Because this would be logical and the smart thing to do and Australians are too stupid. Why is it that every other country that runs a container refund scheme uses Reverse Vending Machines?

“The Queensland Government loaned the Container Recycling Scheme $35 million dollars to start up, if this was spent instead on Reverse Vending Machines it could have purchased over 2900 @ $12,000 each which is three times the number of machines required! In Queensland there are around 600-1000* larger supermarkets (Coles, Woolworths, ALDI, IGA and other independents) so the costs of deploying and all the infrastructure required could have been covered by the cost of starting up the sham system we have now or we could have spent no money and left this to the supermarkets and the producers to fund.”

source: https://www.citizensagainstidiocracy.com/12/queenslands-container-refund-scheme-is-utter-rubbish#How_the_system_could_have_worked


#201

The government (all levels) are 100% responsible for the mess that recycling is in, they have once again allowed private companies who only care about a profit to be responsible for the management of something that is a government responsibility. Realistically we cannot achieve the levels of recycling that other countries achieve but we can do so much more, this needs to be done at a federal level as the state and local governments are inept and we need an Australian wide approach starting with containers which should be handled at the point of sale like other countries.

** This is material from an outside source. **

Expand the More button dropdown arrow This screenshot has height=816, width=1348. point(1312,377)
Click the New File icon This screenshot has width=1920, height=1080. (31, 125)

And in all larger areas say twice a year councils should collect recyclables from the kerbside like paints, batteries and other recyclable goods they can’t/won’t take with normal recycling. Expecting people to make special trips to a depot that can be on the other side of the city that is only open limited hours is absurd.

The same applies to rubbish bins around cities, parks etc, it’s rare for there to be recycling bins in Australia but common in Europe to see a general rubbish and two or three additional recycling bins.Again we can’t do this everywhere but it should be a consideration.

I do everything that I can to recycle, re-use and buy correctly in the first place but the government (all levels) has let everyone down. I’m starting to wonder why even bother recycling in the first place if they just dump it into landfill. Why should I spend the time sorting etc when the government doesn’t care?

There are just too many things wrong with recycling in Australia to fix at this point, from lack of infrastructure, shoddy cheap products that are no longer repaired, to excessive packaging and it goes on and on. And with loss of support from people who tried to the do the right thing I can’t see anything changing no matter how many schemes and fees and levies and charges they force onto us.


#202

Government is only part of the solution…they manage waste collection through contracts to minimise cost to the waste generatir/consumer. They can also encourage reuse, recycling etc, but it is difficult to mandate these things as it needs 100% community and industry support. Not doing so means scare campaigns will run rife spreading persuasive (mis) information which can easily change community perceptions.

The main problem with the current situation is Australians (individuals or companies) are reluctant to reuse recycled materials in many applications as there is a perception of unreasonable risks…both commercially and quality…many not based on facts.

We have instead exported our materials to those countries where such perception are less/nonexistent. …making us in effect at the mercy of others.

It is easy to blame others, but in the end we are all to blame for the current situation.